- Directive
Copy the lines from the start of the records through the line containing "Action: tap(449, 137)", swapping "magnifier" for "lens" and leaving everything else as it is.

- Stored rows

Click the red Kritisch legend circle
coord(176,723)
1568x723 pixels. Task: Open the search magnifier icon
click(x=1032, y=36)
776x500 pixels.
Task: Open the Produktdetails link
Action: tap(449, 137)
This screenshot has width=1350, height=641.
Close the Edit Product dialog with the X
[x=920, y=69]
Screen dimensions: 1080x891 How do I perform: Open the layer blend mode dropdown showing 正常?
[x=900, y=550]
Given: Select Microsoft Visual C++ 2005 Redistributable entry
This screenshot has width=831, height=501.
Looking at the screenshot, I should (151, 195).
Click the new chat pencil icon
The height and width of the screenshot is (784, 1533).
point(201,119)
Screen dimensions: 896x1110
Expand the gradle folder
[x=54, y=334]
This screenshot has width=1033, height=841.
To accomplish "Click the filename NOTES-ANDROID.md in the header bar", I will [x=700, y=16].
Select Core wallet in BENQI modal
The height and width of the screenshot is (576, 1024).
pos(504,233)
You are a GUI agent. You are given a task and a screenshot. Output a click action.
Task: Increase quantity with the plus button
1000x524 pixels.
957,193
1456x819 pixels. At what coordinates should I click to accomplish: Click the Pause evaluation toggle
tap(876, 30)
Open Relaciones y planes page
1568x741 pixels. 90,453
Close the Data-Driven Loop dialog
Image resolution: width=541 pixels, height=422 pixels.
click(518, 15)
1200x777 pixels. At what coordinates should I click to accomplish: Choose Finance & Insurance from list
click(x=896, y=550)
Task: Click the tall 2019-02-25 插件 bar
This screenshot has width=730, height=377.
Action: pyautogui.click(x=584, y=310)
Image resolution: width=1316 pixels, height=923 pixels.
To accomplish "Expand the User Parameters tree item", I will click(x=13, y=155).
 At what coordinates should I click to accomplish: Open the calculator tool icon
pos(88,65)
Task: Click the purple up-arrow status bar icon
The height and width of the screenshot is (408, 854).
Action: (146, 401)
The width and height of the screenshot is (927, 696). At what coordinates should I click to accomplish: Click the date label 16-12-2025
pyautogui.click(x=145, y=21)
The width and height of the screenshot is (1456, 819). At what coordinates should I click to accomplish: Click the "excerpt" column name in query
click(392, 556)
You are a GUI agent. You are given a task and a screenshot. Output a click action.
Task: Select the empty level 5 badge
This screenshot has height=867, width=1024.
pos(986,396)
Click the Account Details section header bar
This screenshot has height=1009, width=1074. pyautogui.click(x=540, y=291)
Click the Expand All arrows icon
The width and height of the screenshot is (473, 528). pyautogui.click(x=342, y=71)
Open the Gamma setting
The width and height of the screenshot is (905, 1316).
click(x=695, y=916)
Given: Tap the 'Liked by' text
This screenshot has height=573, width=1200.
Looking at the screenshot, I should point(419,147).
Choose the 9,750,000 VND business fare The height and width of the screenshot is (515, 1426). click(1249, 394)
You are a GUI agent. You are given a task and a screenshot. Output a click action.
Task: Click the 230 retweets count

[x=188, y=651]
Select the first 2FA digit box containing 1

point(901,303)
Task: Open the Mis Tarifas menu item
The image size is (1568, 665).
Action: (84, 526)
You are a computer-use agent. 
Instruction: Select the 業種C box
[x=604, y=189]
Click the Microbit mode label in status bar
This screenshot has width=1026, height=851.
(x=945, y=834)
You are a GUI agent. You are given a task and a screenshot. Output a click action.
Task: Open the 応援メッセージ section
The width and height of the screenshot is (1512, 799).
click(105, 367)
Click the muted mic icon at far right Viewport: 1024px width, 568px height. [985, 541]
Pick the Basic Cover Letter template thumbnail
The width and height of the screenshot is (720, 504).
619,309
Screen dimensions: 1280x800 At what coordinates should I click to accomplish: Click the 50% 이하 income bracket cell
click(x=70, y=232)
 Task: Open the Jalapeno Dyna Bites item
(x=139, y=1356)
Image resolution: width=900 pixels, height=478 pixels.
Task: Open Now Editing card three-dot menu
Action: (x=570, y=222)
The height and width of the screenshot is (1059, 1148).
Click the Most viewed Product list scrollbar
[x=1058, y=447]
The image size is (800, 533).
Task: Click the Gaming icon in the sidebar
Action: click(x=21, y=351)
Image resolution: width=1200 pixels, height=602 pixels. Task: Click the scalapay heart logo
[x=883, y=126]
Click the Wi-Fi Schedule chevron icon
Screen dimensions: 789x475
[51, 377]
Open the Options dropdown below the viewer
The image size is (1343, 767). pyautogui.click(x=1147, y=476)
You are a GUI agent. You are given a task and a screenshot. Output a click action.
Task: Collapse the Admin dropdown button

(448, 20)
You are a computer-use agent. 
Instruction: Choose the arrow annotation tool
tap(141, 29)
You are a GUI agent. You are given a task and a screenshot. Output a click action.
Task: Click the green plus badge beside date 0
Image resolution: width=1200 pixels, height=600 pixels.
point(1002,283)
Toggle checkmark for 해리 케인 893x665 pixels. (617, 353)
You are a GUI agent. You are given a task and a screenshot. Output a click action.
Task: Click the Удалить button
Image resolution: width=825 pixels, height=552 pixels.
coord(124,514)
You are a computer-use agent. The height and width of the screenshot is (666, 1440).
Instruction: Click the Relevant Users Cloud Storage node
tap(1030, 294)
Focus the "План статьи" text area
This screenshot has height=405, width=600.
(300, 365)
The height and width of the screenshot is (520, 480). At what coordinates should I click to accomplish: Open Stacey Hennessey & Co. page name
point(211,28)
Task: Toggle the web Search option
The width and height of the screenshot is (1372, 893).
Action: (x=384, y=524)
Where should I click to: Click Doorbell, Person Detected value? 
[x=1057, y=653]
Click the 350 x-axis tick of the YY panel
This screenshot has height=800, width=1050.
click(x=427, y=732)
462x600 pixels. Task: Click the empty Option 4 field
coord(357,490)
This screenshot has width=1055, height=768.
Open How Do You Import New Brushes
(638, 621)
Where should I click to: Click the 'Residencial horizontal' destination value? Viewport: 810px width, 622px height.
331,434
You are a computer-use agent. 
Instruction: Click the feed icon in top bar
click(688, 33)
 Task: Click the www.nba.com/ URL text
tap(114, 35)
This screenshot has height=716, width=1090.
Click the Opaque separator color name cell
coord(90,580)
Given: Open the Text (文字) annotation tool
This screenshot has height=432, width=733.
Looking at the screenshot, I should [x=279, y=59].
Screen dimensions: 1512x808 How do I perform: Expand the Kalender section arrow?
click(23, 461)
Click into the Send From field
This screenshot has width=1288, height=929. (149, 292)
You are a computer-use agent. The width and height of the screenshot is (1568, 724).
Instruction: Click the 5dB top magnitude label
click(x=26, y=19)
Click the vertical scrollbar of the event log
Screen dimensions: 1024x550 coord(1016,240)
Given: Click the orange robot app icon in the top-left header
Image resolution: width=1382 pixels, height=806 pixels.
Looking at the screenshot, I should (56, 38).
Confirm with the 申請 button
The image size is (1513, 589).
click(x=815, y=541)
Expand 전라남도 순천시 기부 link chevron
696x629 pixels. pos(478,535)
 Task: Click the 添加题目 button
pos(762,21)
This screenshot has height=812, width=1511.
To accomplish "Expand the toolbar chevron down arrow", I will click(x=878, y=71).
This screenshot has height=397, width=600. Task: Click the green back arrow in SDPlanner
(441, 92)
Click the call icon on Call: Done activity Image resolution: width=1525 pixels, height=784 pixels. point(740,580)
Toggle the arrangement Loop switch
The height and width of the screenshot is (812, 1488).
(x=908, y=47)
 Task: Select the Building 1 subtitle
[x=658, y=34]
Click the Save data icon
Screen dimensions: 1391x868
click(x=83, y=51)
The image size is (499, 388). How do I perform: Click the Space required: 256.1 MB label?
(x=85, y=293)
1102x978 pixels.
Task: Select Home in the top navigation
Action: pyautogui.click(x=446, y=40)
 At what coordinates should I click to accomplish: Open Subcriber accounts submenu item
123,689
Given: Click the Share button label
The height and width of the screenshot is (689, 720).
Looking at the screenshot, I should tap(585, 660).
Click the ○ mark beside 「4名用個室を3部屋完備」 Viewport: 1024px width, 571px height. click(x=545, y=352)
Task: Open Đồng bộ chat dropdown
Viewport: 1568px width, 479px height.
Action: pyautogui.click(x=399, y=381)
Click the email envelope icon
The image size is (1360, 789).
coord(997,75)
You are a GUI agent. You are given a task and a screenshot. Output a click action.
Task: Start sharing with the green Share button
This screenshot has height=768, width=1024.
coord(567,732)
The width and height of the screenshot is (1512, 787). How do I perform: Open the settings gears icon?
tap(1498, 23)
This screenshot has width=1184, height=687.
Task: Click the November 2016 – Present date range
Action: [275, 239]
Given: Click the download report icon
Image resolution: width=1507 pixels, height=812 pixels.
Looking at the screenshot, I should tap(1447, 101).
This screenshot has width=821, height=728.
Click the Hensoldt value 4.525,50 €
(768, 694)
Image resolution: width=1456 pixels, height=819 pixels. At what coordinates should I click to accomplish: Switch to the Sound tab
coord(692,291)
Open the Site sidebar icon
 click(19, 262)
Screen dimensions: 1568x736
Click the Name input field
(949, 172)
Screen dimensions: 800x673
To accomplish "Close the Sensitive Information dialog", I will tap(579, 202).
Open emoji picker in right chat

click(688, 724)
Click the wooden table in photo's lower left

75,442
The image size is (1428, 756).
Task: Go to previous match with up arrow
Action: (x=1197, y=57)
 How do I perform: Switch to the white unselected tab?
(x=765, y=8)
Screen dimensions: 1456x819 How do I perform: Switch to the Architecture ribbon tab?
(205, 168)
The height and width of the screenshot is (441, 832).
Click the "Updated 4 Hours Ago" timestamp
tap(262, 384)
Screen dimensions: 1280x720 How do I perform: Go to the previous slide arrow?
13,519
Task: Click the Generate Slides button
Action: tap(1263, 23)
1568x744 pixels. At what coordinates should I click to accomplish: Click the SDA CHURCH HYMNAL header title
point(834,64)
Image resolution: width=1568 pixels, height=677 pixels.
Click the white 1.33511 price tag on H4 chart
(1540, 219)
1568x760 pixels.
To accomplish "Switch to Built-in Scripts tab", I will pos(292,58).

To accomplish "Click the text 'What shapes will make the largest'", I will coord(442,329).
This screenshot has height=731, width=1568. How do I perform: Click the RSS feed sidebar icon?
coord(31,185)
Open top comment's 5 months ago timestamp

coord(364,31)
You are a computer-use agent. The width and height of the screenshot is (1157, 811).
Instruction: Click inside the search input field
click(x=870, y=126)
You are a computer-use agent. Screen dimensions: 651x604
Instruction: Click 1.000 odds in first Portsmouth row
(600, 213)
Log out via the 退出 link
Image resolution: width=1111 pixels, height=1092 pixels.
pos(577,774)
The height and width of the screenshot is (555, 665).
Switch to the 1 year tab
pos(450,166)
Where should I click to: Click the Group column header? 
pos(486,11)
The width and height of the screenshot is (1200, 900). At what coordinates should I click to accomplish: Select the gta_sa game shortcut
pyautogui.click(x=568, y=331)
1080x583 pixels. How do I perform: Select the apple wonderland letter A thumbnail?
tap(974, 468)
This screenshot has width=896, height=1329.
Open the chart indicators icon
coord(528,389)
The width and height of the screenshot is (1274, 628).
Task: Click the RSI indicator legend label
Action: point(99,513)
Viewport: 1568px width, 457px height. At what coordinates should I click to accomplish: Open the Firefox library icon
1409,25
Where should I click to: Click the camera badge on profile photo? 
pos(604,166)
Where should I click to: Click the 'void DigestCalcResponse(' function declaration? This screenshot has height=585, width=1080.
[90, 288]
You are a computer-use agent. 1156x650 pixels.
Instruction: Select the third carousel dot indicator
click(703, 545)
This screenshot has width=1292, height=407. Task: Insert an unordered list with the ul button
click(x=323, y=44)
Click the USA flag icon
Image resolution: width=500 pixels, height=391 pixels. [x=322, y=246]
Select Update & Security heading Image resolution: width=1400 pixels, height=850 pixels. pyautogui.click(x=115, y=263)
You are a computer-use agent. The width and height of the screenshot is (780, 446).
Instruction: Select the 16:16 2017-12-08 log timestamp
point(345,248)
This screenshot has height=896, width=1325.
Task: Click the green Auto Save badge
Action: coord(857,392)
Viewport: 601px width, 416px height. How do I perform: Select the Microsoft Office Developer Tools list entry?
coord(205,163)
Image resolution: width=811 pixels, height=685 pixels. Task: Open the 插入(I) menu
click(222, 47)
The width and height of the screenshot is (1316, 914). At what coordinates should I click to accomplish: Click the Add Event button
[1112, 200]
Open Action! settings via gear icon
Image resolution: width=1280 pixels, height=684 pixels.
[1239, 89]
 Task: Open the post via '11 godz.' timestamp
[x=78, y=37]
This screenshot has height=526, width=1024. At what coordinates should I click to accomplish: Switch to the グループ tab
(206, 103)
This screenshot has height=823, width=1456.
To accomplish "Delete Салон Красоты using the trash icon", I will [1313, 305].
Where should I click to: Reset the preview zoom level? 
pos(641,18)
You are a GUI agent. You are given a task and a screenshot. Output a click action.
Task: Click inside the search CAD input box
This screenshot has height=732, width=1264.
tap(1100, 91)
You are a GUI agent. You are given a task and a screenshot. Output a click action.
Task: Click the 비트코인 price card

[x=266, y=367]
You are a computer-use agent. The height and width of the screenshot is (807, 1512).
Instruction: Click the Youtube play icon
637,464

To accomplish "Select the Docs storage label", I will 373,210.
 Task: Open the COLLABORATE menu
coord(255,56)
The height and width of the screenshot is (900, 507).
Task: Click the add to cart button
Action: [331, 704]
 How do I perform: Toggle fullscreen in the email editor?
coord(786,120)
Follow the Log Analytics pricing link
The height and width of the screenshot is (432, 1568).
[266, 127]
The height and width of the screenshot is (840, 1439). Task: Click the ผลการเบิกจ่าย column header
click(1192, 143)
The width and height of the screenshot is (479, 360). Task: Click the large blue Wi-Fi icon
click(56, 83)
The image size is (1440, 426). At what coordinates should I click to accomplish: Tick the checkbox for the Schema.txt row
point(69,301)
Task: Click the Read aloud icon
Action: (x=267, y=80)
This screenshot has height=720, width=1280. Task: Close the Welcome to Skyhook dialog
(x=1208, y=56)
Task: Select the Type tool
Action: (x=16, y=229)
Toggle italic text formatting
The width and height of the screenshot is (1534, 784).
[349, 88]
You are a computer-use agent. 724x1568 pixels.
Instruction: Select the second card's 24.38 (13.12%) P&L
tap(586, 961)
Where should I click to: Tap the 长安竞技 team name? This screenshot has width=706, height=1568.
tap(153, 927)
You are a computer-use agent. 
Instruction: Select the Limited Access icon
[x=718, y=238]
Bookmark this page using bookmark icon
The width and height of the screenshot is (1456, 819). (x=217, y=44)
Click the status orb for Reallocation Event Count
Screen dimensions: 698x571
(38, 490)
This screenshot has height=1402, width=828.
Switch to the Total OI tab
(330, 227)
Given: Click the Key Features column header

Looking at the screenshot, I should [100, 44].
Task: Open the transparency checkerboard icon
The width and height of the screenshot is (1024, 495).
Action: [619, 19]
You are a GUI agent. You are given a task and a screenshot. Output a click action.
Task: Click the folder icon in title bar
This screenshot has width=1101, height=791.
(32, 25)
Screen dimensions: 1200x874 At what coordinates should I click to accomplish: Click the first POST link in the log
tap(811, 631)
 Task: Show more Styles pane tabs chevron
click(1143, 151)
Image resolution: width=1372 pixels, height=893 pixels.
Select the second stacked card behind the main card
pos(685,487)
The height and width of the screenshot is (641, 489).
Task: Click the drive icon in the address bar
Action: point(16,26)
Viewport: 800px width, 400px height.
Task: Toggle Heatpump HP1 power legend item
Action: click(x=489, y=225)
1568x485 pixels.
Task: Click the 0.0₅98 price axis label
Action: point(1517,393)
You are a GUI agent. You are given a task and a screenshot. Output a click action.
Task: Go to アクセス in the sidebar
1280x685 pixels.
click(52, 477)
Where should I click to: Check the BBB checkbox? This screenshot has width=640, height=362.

- Written response
Click the red Kritisch legend circle
coord(176,723)
1568x723 pixels. Task: Open the search lens icon
click(x=1032, y=36)
776x500 pixels.
Task: Open the Produktdetails link
Action: tap(449, 137)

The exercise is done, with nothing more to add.